By Mark K. Shriver
This month was a victory for New Hampshire’s kids when Governor Chris Sununu signed into law Senate Bill 191, a bipartisan bill that provides additional state funding for full-day kindergarten programs.
This legislation is a key step forward in ensuring that more kids in the Granite State will have access to a high-quality kindergarten program and a strong start in life.
The signing was the culmination of years of work by advocates including Save the Children Action Network, our supporters in New Hampshire and coalition partners. We are proud to have worked closely with leaders on both sides of the aisle, from Democratic state Sen. David Watters, who wrote the original bill and has worked tirelessly for children throughout his career, to Gov. Sununu, who helped set a pro-kindergarten agenda back in February, to achieve this result for kids.
Despite SCAN’s endorsement of the governor’s opponent in last year’s election, I was thrilled to meet with him earlier this year and discuss an issue we’re both passionate about – ensuring all kids have an equal opportunity to succeed. It was refreshing to work with a governor who put party aside to make sure New Hampshire’s kids had access to full-day kindergarten.
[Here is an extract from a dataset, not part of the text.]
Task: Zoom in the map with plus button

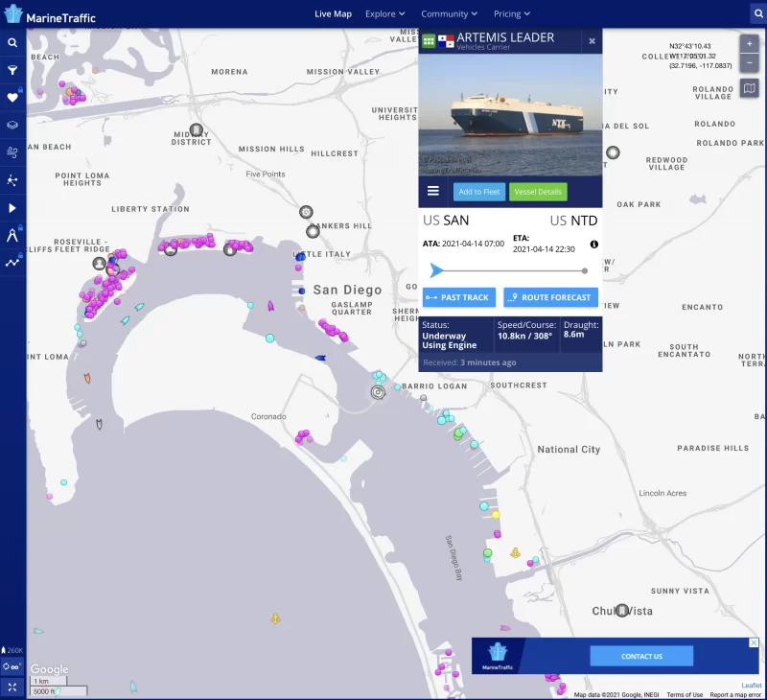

This is also an issue supported at the local level. In March of this year, Nashua’s Board of Education approved a budget that includes funding for full-day kindergarten programs at all of the city’s schools. Currently, full-day kindergarten is offered at six of the city’s 12 elementary schools.
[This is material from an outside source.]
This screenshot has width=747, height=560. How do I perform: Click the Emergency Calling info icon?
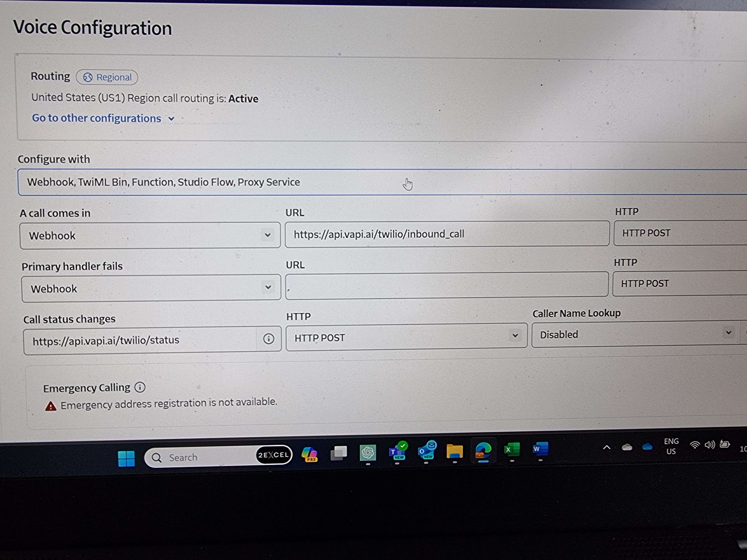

Extensive studies have shown the positive effects of investing in early childhood education. By age 5, a child’s brain is nearly completely developed, yet until now, the State of New Hampshire paid only 50 percent of the cost to adequately educate that kindergarten student.
While SB-191 is not a mandate and does not force any family to send their kids to a full-day program, it provides an opportunity for students to receive more time with teachers in a quality learning environment, which can result in greater learning gains.
Further, studies show that students who attend full-day kindergarten enter first grade better prepared to learn, are more likely to graduate high school and are less likely to engage in crime – saving the state money in the long run. The type of environment and the quality of interaction to which children are exposed in the first five years of life greatly influence the outcomes of their adult lives.
Full-day kindergarten is also a smart business decision. Full-day kindergarten will help attract and retain young families to New Hampshire. In fact, a recent report from Nobel Prize-winning economist James Heckman shows the rate of return on investments in early childhood development for many children can be 13 percent per child, per year due to improved outcomes in education, health, sociability, economic productivity and reduced crime. That’s why the New Hampshire Business and Industry Association also supported this change.
There is much more work to do, but I am encouraged by the passage of SB-191 – a first step in creating a better future for New Hampshire’s kids. SCAN will continue to push for full adequacy funding for kindergarten, and increased access to high-quality early education in New Hampshire and across the country.
Mark K. Shriver is president of Save the Children Action Network.